Christened the Annamite rabbit after the mountain range, it has short ears, a short tail, yellowish fur with black stripes on the back and a rust-red rump.
Rob Timmins, a British naturalist working at the time for the Wildlife Conservation Society based in New York, spotted the first specimen of the rabbit for sale at a meat market in Laos in 1995.
Scientists have never encountered the rabbit alive, but one was caught on film by a camera rigged to photograph passing animals in a nature reserve across the border in Vietnam in 1998.
"It seems to be very shy, very elusive," Timmins said. It is not known how many rabbits there are.
The Annamite rabbit looks very similar to a species found on the Indonesian island of Sumatra, so it was not clear at first that it was a new species.

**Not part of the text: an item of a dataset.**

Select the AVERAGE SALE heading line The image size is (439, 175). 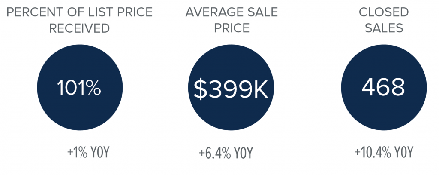pyautogui.click(x=232, y=12)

But DNA analysis revealed considerable genetic differences between the two, said Diana Bell, a biologist specializing in rabbits at the University of East Anglia in Norwich, Britain. She is part of the team that reported the finding in Thursday's issue of the journal Nature.
The DNA indicates that the two species diverged around 8 million years ago, when Sumatra was connected to the Asian mainland, Bell said.
Four other previously unknown animals have been discovered in Vietnam and the surrounding countries in the last decade after biologists have started exploring the region.